(Stored dataset items)
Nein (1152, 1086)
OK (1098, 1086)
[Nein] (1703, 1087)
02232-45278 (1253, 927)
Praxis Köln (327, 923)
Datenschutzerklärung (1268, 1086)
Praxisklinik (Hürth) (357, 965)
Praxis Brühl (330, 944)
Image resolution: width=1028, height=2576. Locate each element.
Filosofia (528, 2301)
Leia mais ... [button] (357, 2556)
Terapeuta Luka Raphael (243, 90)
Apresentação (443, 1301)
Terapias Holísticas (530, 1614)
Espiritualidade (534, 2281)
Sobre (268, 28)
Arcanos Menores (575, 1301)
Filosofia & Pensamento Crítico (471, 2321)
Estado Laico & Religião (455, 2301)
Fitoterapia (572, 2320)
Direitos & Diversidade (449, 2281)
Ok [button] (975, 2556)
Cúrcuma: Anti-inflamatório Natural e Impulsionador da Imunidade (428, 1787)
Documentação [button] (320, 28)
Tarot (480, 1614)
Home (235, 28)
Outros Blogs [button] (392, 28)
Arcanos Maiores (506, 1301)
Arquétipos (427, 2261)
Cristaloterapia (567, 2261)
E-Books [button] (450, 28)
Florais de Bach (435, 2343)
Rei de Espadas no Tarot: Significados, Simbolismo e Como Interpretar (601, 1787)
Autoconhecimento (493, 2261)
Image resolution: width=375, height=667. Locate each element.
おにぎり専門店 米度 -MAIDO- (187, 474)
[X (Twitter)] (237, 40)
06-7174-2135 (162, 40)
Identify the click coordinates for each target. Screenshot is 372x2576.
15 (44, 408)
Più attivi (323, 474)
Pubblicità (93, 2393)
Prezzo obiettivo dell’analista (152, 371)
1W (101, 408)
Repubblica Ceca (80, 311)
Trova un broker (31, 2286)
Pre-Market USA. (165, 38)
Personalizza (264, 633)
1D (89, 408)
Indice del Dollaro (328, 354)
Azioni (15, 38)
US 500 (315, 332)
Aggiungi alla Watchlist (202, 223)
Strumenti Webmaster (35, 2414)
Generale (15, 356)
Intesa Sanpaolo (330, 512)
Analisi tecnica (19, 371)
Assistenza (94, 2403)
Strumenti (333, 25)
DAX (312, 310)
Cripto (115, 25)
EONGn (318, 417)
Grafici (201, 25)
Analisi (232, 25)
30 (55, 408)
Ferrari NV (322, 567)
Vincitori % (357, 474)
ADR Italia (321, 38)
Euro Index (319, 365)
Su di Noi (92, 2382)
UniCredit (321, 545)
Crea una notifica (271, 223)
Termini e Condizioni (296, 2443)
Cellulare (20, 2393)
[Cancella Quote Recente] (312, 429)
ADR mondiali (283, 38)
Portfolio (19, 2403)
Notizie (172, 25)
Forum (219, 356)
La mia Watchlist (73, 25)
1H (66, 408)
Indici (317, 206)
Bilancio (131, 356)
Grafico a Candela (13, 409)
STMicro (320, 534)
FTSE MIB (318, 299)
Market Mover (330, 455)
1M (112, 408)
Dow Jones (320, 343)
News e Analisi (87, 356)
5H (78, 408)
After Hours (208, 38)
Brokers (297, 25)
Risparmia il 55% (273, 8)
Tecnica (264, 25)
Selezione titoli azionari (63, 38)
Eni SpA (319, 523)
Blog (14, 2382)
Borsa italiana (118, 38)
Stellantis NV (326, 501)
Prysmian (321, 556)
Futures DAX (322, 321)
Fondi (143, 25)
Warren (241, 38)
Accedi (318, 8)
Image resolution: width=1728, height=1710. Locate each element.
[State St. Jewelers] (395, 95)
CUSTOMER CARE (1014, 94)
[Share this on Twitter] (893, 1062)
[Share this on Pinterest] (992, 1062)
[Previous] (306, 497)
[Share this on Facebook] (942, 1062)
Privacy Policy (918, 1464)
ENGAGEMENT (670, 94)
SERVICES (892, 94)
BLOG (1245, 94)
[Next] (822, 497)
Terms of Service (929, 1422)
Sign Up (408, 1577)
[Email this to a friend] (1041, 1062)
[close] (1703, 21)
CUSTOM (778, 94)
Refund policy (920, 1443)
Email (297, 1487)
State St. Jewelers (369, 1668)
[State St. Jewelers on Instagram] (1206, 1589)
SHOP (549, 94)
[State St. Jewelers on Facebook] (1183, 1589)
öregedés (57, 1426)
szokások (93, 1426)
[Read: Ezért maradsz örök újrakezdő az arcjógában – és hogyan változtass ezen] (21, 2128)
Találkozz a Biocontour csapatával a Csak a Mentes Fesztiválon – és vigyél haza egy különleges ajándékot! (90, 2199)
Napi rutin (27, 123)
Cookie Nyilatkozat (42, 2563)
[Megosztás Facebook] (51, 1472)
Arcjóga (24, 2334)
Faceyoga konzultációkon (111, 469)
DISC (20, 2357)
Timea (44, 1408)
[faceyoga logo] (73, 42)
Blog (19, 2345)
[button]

▸ WORK ORDER
Given the data above, transcribe exactly the lines from the one containing "Su di Noi (92, 2382)" down to the one containing "Bilancio (131, 356)", and no others.

▸ SOLUTION BELOW
Su di Noi (92, 2382)
UniCredit (321, 545)
Crea una notifica (271, 223)
Termini e Condizioni (296, 2443)
Cellulare (20, 2393)
[Cancella Quote Recente] (312, 429)
ADR mondiali (283, 38)
Portfolio (19, 2403)
Notizie (172, 25)
Forum (219, 356)
La mia Watchlist (73, 25)
1H (66, 408)
Indici (317, 206)
Bilancio (131, 356)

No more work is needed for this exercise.